** Try it **
Answer with the exact lines of the following material from the one containing "tháng 1 (614, 542)" through the one containing "Giáng Sinh (607, 1074)", both end lines included.

** Available data **

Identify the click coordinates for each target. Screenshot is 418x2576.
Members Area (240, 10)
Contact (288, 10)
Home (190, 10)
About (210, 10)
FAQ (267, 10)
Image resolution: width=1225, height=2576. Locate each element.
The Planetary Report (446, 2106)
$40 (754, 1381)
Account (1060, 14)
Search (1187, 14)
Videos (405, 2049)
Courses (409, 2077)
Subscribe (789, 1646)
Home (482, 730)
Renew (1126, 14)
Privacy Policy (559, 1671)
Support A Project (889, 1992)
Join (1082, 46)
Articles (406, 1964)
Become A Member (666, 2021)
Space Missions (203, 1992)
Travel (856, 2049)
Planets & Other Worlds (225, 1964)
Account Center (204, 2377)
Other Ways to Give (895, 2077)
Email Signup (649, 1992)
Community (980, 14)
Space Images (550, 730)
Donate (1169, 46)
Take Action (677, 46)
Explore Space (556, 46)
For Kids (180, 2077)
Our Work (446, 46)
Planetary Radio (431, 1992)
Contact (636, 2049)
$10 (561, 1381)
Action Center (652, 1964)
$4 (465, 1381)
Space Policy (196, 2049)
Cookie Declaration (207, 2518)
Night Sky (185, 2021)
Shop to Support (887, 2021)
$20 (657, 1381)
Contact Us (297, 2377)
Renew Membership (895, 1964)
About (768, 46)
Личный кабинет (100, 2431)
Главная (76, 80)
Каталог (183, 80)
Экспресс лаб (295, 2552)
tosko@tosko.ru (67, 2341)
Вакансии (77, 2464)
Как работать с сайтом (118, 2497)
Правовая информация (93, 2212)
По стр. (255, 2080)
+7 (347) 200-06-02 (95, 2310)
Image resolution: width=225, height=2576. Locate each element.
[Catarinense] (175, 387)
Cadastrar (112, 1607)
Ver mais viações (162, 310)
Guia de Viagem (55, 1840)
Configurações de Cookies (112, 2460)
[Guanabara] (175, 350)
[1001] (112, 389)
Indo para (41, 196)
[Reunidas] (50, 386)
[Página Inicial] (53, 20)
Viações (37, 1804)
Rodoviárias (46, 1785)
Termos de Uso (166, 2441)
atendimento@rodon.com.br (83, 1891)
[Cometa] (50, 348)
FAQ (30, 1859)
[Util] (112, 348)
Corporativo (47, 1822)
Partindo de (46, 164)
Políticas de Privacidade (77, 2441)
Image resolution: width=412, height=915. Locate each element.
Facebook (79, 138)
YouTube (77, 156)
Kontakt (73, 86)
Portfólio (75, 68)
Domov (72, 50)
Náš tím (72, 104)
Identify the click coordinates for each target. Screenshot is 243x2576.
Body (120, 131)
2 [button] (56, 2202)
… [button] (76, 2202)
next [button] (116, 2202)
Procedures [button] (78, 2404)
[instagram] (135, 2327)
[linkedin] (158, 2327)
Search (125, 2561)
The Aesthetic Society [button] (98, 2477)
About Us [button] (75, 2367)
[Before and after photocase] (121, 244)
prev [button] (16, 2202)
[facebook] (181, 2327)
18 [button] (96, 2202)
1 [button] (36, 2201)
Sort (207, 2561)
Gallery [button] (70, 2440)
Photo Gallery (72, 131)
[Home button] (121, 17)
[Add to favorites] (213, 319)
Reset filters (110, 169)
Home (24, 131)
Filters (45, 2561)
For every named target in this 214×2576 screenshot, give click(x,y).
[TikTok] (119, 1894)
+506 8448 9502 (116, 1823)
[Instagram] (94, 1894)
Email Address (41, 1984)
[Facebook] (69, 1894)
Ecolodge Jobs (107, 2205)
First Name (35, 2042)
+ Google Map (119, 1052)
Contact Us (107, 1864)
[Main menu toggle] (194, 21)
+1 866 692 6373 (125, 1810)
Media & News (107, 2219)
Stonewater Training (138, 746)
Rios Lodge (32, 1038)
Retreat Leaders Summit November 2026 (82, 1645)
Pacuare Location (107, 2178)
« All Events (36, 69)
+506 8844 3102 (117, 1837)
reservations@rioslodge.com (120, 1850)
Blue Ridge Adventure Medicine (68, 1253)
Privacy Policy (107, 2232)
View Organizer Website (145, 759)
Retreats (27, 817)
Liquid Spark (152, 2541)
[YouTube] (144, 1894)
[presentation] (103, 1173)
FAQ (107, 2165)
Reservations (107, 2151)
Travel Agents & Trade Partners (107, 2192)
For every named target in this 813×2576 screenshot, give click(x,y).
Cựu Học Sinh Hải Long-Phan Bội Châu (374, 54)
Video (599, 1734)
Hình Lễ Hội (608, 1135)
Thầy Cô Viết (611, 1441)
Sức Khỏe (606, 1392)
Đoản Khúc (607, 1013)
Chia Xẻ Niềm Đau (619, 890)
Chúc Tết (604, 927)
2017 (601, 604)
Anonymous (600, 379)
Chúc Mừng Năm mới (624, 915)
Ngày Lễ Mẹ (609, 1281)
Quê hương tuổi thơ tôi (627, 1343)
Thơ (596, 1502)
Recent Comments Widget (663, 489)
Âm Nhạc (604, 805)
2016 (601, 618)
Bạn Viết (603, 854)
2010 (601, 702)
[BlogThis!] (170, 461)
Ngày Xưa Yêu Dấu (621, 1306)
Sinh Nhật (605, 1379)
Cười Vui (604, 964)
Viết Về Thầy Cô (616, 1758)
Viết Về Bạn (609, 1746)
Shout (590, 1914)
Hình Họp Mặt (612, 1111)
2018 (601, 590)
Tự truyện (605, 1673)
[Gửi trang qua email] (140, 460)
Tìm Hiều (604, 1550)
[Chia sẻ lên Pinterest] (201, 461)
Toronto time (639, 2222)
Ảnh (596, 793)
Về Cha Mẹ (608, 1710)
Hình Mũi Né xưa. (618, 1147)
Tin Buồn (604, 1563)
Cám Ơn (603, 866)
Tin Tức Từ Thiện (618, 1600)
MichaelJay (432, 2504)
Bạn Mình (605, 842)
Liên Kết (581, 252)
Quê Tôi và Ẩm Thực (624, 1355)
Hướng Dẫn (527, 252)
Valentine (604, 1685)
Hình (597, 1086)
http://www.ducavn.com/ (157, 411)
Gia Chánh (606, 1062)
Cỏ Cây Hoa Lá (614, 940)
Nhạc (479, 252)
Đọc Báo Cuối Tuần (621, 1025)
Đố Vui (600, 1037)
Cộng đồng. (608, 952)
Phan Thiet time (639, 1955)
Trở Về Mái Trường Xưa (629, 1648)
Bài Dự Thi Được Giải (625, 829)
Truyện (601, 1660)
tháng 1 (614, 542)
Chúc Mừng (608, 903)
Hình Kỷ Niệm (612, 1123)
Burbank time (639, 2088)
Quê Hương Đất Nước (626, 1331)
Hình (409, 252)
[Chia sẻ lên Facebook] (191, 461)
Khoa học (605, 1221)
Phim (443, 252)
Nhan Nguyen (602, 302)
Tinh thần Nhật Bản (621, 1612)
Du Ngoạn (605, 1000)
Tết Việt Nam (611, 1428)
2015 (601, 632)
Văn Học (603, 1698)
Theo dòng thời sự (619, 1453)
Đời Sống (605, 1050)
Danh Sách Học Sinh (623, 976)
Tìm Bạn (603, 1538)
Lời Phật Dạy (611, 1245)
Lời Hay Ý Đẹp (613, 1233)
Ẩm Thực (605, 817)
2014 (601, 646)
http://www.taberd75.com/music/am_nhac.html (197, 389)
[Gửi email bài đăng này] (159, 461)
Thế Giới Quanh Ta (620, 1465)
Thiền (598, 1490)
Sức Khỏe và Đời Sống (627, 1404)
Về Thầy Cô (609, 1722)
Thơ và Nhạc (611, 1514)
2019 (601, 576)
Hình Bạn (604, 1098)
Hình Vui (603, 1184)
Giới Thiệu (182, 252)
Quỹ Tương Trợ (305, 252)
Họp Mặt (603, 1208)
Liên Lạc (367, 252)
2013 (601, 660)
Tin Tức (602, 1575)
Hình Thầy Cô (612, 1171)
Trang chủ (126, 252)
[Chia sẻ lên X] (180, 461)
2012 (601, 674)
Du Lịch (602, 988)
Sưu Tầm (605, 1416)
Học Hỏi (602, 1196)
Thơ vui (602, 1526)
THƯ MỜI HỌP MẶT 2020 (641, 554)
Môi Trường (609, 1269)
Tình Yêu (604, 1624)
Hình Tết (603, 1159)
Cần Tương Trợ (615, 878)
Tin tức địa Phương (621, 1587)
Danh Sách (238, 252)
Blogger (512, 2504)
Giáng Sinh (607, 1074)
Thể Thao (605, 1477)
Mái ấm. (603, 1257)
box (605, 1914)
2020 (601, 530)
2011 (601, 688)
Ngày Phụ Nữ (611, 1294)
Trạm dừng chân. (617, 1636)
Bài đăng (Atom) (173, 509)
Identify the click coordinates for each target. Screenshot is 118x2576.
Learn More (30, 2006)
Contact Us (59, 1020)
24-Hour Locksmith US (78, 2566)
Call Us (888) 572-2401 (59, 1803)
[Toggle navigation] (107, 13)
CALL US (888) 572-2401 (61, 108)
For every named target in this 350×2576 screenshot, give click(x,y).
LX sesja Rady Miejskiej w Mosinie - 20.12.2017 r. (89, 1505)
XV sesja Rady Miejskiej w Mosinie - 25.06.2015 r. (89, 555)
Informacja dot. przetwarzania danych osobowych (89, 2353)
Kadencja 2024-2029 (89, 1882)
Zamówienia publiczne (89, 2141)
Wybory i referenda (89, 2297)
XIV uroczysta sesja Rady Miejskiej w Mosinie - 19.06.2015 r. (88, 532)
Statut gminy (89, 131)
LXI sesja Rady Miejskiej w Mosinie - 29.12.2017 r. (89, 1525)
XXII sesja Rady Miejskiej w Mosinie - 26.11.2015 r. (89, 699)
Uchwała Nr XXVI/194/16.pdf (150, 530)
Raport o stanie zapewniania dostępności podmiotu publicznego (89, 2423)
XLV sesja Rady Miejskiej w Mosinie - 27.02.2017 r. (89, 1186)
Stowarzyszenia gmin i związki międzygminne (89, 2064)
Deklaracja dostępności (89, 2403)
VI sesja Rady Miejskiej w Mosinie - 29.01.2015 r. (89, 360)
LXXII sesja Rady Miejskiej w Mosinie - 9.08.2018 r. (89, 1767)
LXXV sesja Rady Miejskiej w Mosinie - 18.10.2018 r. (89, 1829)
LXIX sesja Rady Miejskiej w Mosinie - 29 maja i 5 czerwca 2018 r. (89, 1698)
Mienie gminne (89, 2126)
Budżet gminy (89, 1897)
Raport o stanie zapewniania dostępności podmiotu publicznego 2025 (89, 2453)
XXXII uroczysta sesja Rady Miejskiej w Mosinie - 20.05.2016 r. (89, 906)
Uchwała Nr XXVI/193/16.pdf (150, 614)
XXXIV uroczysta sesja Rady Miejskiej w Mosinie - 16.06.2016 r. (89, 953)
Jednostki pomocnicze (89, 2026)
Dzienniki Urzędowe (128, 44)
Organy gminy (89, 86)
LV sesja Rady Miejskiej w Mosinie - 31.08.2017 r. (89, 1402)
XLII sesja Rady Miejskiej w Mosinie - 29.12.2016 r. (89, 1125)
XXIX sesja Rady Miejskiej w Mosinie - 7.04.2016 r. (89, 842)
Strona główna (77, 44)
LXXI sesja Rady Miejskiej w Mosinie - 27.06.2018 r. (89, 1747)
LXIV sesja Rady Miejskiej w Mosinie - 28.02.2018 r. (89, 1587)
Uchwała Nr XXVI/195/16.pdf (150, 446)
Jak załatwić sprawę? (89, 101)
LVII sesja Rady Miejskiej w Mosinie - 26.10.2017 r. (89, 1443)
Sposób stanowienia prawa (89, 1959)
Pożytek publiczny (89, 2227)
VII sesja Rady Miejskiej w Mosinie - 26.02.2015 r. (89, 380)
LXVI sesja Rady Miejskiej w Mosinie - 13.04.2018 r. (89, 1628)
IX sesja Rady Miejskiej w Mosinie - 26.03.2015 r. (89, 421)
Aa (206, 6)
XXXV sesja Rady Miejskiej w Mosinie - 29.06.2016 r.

** Response to the exercise **
tháng 1 (614, 542)
Chúc Mừng (608, 903)
Hình Kỷ Niệm (612, 1123)
Burbank time (639, 2088)
Quê Hương Đất Nước (626, 1331)
Hình (409, 252)
[Chia sẻ lên Facebook] (191, 461)
Khoa học (605, 1221)
Phim (443, 252)
Nhan Nguyen (602, 302)
Tinh thần Nhật Bản (621, 1612)
Du Ngoạn (605, 1000)
Tết Việt Nam (611, 1428)
2015 (601, 632)
Văn Học (603, 1698)
Theo dòng thời sự (619, 1453)
Đời Sống (605, 1050)
Danh Sách Học Sinh (623, 976)
Tìm Bạn (603, 1538)
Lời Phật Dạy (611, 1245)
Lời Hay Ý Đẹp (613, 1233)
Ẩm Thực (605, 817)
2014 (601, 646)
http://www.taberd75.com/music/am_nhac.html (197, 389)
[Gửi email bài đăng này] (159, 461)
Thế Giới Quanh Ta (620, 1465)
Thiền (598, 1490)
Sức Khỏe và Đời Sống (627, 1404)
Về Thầy Cô (609, 1722)
Thơ và Nhạc (611, 1514)
2019 (601, 576)
Hình Bạn (604, 1098)
Hình Vui (603, 1184)
Giới Thiệu (182, 252)
Quỹ Tương Trợ (305, 252)
Họp Mặt (603, 1208)
Liên Lạc (367, 252)
2013 (601, 660)
Tin Tức (602, 1575)
Hình Thầy Cô (612, 1171)
Trang chủ (126, 252)
[Chia sẻ lên X] (180, 461)
2012 (601, 674)
Du Lịch (602, 988)
Sưu Tầm (605, 1416)
Học Hỏi (602, 1196)
Thơ vui (602, 1526)
THƯ MỜI HỌP MẶT 2020 (641, 554)
Môi Trường (609, 1269)
Tình Yêu (604, 1624)
Hình Tết (603, 1159)
Cần Tương Trợ (615, 878)
Tin tức địa Phương (621, 1587)
Danh Sách (238, 252)
Blogger (512, 2504)
Giáng Sinh (607, 1074)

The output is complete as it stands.